STUDY IN CHINA

Monday, May 4, 2015

Nigerian Court orders extradition of ex-MINT boss, Okoyomon, to UK

OKOYOMON
Justice E. S Chukwu of the Federal High Court sitting in Maitama, Abuja, on Monday ordered the extradition of Emmanuel Okoyomon, a former managing director of the Nigerian Security Printing and Minting Company [NSPM] to the United Kingdom to face charges of corruption and money laundering.

Mr. Okoyomon’s extradition was sought by the UK government over his alleged role in the bribery allegation involving officials of Central Bank of Nigeria, CBN, the Nigerian Security Printing and Minting Company, NSPM and Securency International Pty of Australia between 2006 and 2008.

Arguing the matter, Alex Izinyon, SAN, counsel to the accused, had challenged the jurisdiction of the court to entertain and determine the matter saying that there is no extradition treaty between Nigeria and the United Kingdom.

According to him, Nigeria is not a party to the 1931 Extradition Treaty between Nigeria and United States of America.

Mr. Izinyon further argued that, the London Scheme for extradition within the Commonwealth, 2002, does not apply in Nigeria.

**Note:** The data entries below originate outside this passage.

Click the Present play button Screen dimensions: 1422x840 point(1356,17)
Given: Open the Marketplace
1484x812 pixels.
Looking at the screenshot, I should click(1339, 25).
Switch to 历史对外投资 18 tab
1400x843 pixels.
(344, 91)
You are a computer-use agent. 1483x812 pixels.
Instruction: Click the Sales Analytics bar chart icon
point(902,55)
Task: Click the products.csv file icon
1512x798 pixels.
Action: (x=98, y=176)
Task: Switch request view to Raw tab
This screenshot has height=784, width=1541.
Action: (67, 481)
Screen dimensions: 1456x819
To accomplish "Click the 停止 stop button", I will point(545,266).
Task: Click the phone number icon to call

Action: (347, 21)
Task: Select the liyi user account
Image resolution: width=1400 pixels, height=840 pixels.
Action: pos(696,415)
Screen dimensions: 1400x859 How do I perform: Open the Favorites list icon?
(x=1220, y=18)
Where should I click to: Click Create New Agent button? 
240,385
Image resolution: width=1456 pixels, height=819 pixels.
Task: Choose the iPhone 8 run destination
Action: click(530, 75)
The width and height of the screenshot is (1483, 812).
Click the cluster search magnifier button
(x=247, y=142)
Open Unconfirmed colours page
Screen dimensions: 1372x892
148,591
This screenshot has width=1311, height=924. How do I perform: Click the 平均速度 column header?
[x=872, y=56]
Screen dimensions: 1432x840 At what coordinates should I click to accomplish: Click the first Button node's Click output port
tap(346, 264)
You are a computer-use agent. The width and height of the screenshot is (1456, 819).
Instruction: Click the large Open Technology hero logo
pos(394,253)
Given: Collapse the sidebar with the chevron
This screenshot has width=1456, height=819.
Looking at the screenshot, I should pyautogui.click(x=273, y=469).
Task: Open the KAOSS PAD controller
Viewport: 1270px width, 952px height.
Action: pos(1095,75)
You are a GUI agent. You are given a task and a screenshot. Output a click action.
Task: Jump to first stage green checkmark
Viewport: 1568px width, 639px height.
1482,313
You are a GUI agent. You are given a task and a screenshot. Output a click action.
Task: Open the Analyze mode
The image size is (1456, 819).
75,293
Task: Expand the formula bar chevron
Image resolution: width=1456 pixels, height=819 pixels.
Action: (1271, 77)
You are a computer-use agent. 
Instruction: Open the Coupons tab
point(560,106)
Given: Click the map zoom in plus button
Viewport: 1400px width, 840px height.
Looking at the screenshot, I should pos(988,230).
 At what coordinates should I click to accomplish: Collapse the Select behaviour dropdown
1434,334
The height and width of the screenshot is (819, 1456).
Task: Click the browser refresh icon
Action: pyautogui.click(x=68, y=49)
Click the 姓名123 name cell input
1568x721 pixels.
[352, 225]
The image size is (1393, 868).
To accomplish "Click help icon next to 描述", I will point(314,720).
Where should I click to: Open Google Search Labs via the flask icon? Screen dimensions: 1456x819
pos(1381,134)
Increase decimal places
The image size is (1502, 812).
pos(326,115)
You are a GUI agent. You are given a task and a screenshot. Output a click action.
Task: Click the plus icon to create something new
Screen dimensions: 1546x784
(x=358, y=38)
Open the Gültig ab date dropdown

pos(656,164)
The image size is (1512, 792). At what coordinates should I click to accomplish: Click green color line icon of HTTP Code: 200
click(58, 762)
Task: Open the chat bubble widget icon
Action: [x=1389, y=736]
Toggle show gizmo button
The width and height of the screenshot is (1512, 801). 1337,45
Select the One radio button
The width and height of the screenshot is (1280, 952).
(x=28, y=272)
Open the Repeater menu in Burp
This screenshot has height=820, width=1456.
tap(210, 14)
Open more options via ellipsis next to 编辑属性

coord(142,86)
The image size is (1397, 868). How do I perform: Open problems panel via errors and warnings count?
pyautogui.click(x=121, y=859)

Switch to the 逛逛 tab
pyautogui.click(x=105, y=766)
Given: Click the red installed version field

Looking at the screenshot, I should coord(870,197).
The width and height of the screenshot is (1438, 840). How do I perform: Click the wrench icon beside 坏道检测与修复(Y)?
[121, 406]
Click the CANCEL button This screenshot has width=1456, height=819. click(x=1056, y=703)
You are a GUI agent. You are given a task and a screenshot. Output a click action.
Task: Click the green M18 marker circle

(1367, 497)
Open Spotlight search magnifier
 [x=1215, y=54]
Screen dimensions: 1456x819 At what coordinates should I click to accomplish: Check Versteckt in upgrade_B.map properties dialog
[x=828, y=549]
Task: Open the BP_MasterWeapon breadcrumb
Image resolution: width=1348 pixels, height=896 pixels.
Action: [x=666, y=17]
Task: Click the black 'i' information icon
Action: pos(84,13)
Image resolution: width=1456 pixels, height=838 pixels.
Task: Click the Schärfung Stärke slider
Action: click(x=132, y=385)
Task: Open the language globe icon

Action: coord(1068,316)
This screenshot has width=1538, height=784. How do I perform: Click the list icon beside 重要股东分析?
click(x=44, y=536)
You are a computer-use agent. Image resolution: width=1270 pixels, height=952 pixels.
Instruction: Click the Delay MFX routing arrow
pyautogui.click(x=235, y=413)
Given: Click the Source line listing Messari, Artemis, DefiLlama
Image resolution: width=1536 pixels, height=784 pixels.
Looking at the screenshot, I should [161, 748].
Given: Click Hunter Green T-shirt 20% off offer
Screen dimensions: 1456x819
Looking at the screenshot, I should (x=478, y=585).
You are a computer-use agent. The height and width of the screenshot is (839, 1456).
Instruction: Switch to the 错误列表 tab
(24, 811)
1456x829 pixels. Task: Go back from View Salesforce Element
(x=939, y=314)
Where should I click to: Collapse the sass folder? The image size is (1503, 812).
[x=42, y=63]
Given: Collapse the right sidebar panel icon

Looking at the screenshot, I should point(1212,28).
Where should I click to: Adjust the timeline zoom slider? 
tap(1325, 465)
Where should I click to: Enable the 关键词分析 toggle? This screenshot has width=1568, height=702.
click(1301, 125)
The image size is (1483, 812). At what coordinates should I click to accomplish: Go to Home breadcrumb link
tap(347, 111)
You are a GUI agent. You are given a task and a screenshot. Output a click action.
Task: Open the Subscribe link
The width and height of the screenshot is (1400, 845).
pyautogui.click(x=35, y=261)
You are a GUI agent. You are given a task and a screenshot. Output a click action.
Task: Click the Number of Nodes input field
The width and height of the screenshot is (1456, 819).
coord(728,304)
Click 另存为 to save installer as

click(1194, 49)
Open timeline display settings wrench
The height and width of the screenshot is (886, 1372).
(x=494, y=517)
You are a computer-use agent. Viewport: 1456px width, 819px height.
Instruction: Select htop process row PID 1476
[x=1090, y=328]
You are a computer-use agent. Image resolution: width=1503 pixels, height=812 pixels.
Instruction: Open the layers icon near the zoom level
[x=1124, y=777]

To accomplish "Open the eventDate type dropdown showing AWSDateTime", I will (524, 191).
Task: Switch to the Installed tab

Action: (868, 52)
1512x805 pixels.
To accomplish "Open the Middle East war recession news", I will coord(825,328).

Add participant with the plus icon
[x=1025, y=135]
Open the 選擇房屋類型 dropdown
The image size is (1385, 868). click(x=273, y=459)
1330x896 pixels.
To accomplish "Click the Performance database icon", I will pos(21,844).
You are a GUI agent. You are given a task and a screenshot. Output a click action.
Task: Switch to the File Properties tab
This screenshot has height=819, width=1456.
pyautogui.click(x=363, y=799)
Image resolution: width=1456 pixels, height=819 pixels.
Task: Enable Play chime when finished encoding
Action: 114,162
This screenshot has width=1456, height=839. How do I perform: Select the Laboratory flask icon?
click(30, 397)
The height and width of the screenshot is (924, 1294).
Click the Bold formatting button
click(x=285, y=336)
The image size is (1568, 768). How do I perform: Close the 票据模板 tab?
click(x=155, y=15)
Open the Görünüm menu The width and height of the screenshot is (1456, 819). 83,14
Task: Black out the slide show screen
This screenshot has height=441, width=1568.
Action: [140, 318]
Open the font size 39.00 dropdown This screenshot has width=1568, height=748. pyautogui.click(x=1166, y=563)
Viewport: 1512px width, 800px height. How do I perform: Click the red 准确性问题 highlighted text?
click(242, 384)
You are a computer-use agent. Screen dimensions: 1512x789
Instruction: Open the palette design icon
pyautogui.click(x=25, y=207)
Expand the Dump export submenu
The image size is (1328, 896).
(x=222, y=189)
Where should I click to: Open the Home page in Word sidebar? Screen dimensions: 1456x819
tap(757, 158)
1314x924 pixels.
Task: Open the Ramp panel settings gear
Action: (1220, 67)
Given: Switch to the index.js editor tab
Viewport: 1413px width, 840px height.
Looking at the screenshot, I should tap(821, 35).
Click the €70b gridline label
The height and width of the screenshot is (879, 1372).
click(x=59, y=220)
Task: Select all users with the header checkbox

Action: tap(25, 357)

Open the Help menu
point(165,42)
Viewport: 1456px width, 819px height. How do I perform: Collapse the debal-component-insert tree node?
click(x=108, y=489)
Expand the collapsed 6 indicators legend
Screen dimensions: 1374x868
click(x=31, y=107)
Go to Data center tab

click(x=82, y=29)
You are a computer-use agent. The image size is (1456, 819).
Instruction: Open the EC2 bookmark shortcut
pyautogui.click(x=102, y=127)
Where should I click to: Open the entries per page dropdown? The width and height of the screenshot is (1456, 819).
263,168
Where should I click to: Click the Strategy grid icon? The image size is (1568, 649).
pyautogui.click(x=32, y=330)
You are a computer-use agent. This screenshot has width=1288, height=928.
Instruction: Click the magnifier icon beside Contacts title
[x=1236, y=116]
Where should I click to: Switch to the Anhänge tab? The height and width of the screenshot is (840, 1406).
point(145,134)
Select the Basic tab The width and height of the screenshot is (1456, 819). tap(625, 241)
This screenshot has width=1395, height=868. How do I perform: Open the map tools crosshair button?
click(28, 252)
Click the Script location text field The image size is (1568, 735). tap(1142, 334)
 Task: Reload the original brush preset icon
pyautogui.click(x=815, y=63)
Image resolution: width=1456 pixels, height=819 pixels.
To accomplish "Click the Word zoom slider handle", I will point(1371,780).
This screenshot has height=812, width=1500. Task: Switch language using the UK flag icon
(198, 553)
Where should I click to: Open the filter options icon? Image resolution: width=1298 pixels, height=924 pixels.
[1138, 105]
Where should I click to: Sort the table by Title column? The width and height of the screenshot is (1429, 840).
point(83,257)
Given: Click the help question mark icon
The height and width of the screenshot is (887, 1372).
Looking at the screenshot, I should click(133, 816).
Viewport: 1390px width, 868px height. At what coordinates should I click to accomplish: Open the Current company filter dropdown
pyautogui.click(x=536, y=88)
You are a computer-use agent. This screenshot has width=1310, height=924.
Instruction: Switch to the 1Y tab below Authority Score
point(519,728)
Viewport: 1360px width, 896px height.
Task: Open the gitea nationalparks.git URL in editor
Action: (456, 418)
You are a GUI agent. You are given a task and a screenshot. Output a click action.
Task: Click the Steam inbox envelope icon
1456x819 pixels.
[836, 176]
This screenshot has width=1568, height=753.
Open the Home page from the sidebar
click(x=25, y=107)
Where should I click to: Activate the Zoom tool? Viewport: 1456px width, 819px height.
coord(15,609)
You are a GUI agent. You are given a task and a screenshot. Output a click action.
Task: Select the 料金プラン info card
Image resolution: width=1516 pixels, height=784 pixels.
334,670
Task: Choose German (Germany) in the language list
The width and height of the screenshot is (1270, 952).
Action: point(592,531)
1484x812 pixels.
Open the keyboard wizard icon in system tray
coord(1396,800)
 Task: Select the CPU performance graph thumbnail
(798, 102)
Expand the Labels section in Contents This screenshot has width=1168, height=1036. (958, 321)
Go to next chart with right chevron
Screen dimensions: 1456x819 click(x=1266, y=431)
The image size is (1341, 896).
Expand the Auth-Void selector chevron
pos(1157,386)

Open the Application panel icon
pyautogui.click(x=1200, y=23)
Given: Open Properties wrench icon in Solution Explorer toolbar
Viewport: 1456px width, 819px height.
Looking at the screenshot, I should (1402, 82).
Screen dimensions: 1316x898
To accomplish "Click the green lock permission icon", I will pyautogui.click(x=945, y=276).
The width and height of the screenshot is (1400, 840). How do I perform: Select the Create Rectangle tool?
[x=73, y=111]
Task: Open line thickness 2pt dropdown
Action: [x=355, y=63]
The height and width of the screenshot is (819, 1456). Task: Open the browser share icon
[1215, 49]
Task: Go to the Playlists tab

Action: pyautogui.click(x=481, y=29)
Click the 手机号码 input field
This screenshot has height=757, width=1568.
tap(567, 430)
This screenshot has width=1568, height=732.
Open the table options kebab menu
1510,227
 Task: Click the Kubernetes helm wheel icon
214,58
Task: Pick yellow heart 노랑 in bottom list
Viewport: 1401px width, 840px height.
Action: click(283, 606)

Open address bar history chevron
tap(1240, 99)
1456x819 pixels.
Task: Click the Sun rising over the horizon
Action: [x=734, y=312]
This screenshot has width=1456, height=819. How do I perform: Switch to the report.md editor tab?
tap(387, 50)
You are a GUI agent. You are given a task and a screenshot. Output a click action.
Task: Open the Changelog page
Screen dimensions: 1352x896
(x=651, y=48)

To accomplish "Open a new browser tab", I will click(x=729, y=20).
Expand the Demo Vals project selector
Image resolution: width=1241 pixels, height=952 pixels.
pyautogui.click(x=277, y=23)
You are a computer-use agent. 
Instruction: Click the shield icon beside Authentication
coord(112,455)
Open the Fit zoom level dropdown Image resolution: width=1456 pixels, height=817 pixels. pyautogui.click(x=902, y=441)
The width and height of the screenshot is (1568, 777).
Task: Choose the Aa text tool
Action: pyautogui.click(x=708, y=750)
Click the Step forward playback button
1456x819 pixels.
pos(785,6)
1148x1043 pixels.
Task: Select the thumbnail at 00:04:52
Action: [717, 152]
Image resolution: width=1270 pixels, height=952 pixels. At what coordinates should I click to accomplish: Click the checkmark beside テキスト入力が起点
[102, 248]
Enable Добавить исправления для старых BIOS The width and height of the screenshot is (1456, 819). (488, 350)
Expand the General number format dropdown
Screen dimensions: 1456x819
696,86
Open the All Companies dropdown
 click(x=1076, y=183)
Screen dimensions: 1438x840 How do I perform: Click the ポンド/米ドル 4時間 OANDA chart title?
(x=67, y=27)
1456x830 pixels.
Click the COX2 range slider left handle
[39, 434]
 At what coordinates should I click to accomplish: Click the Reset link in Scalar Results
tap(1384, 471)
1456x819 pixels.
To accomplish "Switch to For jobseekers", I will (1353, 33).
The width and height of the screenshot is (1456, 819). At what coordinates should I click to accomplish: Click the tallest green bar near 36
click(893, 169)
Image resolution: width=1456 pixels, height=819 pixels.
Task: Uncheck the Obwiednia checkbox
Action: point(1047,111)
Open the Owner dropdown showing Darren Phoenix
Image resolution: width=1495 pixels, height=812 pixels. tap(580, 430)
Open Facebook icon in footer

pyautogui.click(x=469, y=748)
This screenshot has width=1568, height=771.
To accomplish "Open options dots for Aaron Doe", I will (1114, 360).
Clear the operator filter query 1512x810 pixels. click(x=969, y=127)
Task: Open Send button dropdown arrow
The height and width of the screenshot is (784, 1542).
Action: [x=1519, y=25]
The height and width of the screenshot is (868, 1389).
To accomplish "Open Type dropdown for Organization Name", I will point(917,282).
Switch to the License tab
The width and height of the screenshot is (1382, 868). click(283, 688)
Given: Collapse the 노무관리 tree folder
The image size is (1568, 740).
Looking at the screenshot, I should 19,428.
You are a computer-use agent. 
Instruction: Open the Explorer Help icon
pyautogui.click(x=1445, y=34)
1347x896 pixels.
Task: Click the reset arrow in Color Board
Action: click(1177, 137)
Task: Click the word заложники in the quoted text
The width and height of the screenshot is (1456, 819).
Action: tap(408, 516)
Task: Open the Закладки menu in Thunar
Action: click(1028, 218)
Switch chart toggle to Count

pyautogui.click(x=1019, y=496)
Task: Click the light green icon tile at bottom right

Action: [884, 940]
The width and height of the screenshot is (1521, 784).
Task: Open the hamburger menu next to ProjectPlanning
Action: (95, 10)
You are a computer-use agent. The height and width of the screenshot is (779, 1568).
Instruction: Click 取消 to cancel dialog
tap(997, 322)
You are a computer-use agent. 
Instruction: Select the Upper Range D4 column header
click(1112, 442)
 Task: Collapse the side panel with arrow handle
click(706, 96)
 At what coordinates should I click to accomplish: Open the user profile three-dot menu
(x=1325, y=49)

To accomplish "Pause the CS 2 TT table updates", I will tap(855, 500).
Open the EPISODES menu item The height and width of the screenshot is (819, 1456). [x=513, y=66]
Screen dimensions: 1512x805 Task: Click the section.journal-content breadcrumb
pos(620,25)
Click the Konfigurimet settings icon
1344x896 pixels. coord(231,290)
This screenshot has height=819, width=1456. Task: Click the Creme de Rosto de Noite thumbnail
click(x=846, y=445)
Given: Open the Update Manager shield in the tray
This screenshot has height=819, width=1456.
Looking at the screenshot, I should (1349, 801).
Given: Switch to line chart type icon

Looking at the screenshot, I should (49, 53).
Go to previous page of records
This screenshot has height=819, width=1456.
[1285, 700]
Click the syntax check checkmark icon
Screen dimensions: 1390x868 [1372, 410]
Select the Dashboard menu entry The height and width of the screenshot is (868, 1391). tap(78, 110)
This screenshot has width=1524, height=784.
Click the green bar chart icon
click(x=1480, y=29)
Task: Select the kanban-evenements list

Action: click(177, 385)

He urged the court to dismiss the extradition application.

However, M. S Hassan, who represented the Attorney General of the Federation, Mohammed Bello Adoke, countered Mr. Izinyon’s submission.

He explained that the 1931 treaty became applicable to Nigeria in 1935 and was never repealed by any enactment, stressing that schedule 2 under Extradition law provides that, “the law shall apply to all Commonwealth Nations”

Ruling on the matter today, Justice Chukwu ordered that the accused, Mr. Okoyomon, be extradited within 30 days from the date of the ruling to face trial in the United Kingdom while being remanded in prison custody pending his extradition.

Following the October 1, 2009 launch of the polymer bank notes in Nigeria, which saw the N5, N10, and N50 notes remade in polymer material as against the original paper version, a scandal broke that CBN and NSPM officials received bribes to effect the switch to polymer.

NEXT, the now rested Nigerian newspaper, had reported extensively how Securency Pty, a bank note printing company owned by the Reserve Bank of Australia (RBA), engaged in a series of bribery schemes to secure polymer note printing jobs.

According to the paper, as well as an Australian newspaper, The Age, at least N750 million was paid in bribes to some Nigerian officials between 2006 and 2008 to secure the contract which saw to the initial supply of about 1.9 billion pieces of polymer substrates on which bank notes were printed.
Subsequently, several international investigations over the activities of the bank note company led to the arrest, prosecution as well as sack of several top management staff of the RBA and its sister company, Securency Pty.

In its own investigation, Nigeria’s anti-corruption agency, the EFCC interrogated several officials of the CBN and NSPM.

But while no official of the Central Bank has so far been indicted, the commission has been in court with Mr. Okoyomon, over the request to extradite him to the United Kingdom to face prosecution over some findings related to the allegations.

The U.K. had sought the extradition of Mr. Okoyomon over his alleged role in the bribery scheme allegedly executed between 2006 and 2008.